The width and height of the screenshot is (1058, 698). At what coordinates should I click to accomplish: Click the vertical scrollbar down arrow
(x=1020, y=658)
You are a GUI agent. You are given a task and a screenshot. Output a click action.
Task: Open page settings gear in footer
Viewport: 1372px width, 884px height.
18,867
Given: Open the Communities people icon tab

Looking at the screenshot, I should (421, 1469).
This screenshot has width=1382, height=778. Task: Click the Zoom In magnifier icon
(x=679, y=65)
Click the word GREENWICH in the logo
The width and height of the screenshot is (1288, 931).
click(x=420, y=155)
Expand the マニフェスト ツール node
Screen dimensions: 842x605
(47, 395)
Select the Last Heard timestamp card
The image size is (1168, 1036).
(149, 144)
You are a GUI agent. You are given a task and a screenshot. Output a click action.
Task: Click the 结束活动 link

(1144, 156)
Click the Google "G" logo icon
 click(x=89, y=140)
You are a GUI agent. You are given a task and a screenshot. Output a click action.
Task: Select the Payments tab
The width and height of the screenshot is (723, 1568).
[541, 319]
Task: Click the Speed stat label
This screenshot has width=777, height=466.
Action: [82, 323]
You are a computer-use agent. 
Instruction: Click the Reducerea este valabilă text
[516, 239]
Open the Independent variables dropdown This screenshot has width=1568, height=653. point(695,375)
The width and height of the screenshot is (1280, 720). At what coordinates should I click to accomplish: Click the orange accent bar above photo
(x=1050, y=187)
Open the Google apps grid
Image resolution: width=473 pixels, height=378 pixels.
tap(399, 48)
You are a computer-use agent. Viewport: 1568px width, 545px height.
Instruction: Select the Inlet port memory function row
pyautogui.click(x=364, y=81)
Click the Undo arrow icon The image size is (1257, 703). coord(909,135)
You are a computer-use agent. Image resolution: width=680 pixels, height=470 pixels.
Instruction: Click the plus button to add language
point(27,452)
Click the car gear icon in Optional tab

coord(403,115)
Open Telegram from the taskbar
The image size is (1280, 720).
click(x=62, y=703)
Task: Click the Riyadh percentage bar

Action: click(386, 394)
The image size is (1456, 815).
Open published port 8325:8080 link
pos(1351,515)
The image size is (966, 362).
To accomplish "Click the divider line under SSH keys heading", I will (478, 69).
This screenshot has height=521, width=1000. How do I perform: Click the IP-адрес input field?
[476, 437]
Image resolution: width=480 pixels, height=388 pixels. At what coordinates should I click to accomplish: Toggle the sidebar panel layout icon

========

> **ASSIGNMENT**
A faithful copy is required of the lines from the one with "The image size is (966, 362)." through the last line of the data; please add nothing.

> **PROBLEM SOLUTION**
The image size is (966, 362).
To accomplish "Click the divider line under SSH keys heading", I will (478, 69).
This screenshot has height=521, width=1000. How do I perform: Click the IP-адрес input field?
[476, 437]
Image resolution: width=480 pixels, height=388 pixels. At what coordinates should I click to accomplish: Toggle the sidebar panel layout icon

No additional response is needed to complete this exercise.